Kalil ElMedkhar

Personal information
- Full name: Kalil ElMedkhar
- Date of birth: August 18, 1999 (age 26)
- Place of birth: Middletown, Delaware, United States
- Height: 6 ft 0 in (1.83 m)
- Position: Winger

Team information
- Current team: FC Tulsa
- Number: 10

Youth career
- 2013–2017: Philadelphia Union

College career
- Years: Team / Apps / (Gls)
- 2017–2019: Kentucky Wildcats / 66 / (20)

Senior career*
- Years: Team / Apps / (Gls)
- 2018–2019: Reading United / 17 / (4)
- 2021–2022: FC Dallas / 11 / (0)
- 2021–2022: → North Texas SC (loan) / 13 / (4)
- 2023–2024: Loudoun United / 50 / (14)
- 2025–: FC Tulsa / 26 / (6)

= Kalil ElMedkhar =

American soccer player (born 1999)

Kalil ElMedkhar (born August 18, 1999) is an American professional soccer player who plays for FC Tulsa in the USL Championship.

== Playing career ==

===Youth===
ElMedkhar joined the Philadelphia Union YSC Academy in 2013, where he played for five years.

===College and amateur===
ElMedkhar attended the University of Kentucky to play college soccer. In four seasons with the Wildcats, ElMedkhar made 66 appearances, scoring 20 goals and tallying 21 assists. Accolades earned during his time in college saw ElMedkhar named to United Soccer Coaches All-Southeast Region First Team and All-Conference USA First Team in 2018 and 2019, as well as to the C-USA Commissioner's Honor Roll and Fall SEC Academic Honor Roll in 2019. Prior to the start of his junior year season, ElMedkhar was also named C-USA Preseason Co-Offensive Player of the Year, to the MAC Hermann Trophy Watch List and the C-USA Preseason Team.

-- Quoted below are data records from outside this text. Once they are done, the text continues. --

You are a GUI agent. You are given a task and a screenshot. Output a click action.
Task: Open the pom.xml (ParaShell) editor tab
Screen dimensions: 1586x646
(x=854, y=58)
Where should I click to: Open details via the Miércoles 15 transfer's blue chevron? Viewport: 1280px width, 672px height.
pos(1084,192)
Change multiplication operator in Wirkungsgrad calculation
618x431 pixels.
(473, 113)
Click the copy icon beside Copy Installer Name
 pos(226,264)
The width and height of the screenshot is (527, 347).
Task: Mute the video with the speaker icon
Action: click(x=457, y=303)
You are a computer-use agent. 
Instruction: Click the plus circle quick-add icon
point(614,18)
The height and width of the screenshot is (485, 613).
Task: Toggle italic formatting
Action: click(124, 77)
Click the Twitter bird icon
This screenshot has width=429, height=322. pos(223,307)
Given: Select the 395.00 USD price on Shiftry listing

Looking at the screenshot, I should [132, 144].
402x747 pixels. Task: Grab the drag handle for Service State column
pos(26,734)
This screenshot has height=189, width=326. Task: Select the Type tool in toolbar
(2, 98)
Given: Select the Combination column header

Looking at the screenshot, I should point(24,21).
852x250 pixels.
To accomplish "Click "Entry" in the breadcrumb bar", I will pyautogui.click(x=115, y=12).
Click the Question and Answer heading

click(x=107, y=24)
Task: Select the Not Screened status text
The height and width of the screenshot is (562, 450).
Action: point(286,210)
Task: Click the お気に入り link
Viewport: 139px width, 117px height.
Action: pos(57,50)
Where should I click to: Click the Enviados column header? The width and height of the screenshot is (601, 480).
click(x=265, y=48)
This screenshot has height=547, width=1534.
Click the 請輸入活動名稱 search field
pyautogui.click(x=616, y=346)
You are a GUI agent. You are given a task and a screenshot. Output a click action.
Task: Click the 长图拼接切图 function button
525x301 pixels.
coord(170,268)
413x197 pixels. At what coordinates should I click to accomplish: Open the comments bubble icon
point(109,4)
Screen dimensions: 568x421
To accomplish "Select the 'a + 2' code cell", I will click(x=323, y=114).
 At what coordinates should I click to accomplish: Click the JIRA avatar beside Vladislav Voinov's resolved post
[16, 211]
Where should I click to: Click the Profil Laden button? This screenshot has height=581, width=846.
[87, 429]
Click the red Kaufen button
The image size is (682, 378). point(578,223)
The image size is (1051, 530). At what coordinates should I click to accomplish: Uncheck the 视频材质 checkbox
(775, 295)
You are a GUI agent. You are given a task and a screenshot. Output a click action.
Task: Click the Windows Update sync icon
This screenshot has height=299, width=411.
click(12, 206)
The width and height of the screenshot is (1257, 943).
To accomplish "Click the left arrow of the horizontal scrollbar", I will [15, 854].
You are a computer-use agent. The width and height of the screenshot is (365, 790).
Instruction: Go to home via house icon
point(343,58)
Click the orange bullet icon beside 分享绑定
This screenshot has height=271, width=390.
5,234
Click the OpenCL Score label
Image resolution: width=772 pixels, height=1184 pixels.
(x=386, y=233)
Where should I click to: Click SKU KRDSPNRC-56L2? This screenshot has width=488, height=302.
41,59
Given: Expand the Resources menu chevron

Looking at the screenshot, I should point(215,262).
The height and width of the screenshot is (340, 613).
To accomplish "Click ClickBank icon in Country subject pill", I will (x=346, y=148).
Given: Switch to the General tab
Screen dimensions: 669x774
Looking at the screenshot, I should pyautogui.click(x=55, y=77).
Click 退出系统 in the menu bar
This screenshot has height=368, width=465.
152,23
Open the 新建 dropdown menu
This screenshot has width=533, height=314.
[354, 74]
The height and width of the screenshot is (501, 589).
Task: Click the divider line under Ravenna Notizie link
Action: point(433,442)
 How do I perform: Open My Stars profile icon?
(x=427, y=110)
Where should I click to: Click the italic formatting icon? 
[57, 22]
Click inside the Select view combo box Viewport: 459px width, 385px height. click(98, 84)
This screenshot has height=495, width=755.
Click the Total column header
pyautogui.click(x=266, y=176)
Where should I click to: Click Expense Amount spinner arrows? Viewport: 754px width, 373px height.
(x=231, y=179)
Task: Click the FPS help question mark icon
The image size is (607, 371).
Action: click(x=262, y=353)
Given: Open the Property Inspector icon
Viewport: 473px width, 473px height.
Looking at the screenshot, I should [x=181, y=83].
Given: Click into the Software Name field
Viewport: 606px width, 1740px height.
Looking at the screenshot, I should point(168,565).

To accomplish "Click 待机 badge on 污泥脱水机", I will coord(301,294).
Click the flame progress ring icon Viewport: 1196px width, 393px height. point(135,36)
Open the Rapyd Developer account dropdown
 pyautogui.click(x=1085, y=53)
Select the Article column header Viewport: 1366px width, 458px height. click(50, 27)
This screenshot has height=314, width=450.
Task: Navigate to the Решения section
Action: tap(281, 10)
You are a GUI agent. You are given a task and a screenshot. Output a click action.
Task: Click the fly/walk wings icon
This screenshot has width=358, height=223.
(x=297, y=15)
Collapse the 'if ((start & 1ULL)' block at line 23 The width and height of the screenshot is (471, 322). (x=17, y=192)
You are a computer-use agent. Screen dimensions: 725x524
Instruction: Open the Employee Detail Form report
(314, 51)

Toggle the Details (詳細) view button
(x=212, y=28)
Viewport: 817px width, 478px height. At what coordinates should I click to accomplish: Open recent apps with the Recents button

ElMedkhar also appeared for USL League Two side Reading United AC in both 2018 and 2019, making 22 appearances and scoring 5 goals across the regular season and playoffs.

===Professional===
On January 14, 2021, ElMedkhar signed a two-year deal with MLS side FC Dallas after Dallas acquired his homegrown player rights from Philadelphia Union in exchange for $50,000 of General Allocation Money, with further Allocation Money dependence on ElMedkhar meeting certain performance metrics.

He made his professional debut on May 8, 2021, starting for Dallas's USL League One affiliate side North Texas SC against Chattanooga Red Wolves in a 1–0 loss.

Following the 2022 season, ElMedkhar's contract option was declined by Dallas.

On January 12, 2023, ElMedkhar signed with D.C. United affiliate club Loudoun United.

ElMedkhar joined FC Tulsa on November 18, 2024, as their first acquisition of the offseason.

==Personal==
ElMedkhar was born in Delaware in the United States, but also holds Syrian citizenship as his father emigrated from Syria to study medicine at the University of Delaware. His mother died due to cancer in June 2023.